■ Work to do ■
Reproduce the material below with "Collapse" swapped for "Expand" and nothing else altered, omitting the pictures.

— start of Task input —

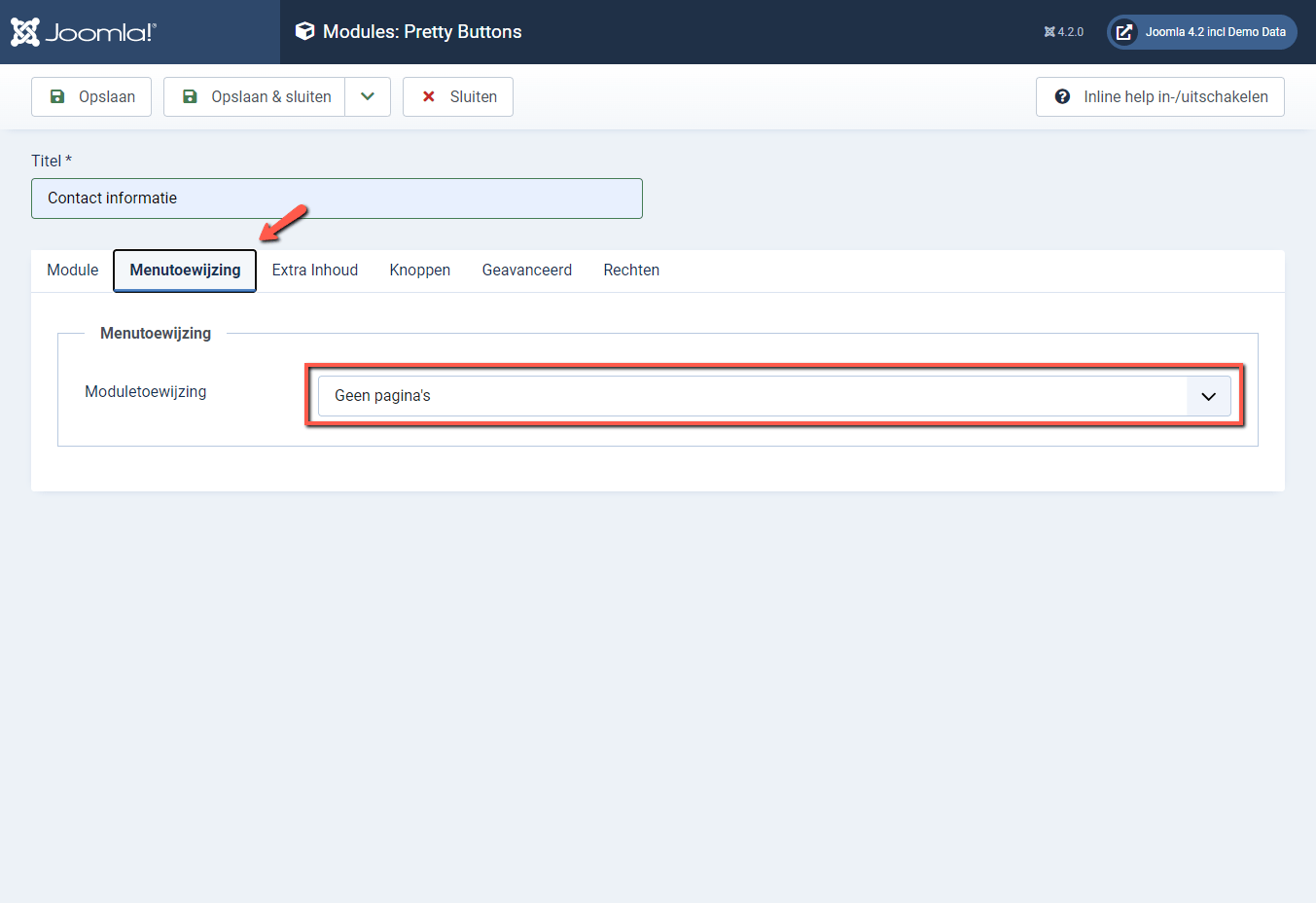Click the Joomla version indicator 4.2.0
Image resolution: width=1316 pixels, height=903 pixels.
click(x=1064, y=31)
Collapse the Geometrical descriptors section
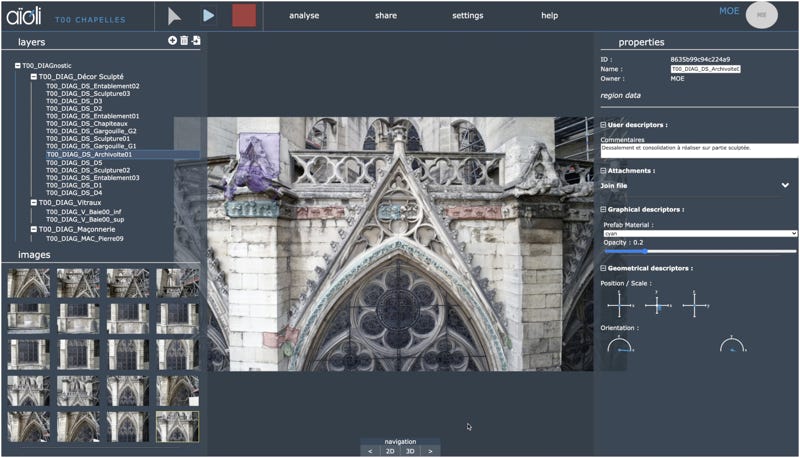Screen dimensions: 800x458 tap(604, 269)
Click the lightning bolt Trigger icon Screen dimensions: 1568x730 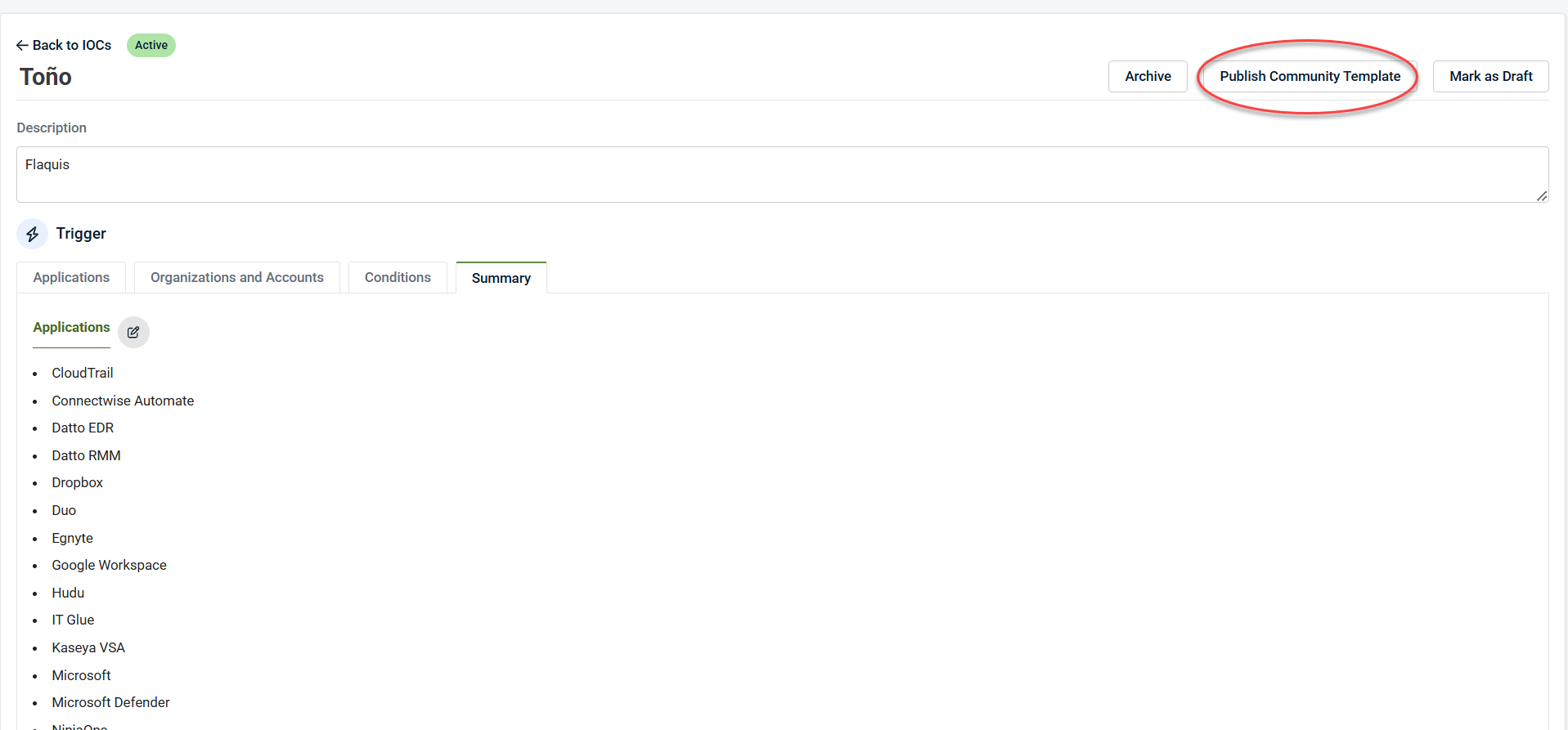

— end of Task input —

■ Written response ■
Click the Joomla version indicator 4.2.0
Image resolution: width=1316 pixels, height=903 pixels.
click(x=1064, y=31)
Expand the Geometrical descriptors section
Screen dimensions: 800x458 tap(604, 269)
Click the lightning bolt Trigger icon Screen dimensions: 1568x730 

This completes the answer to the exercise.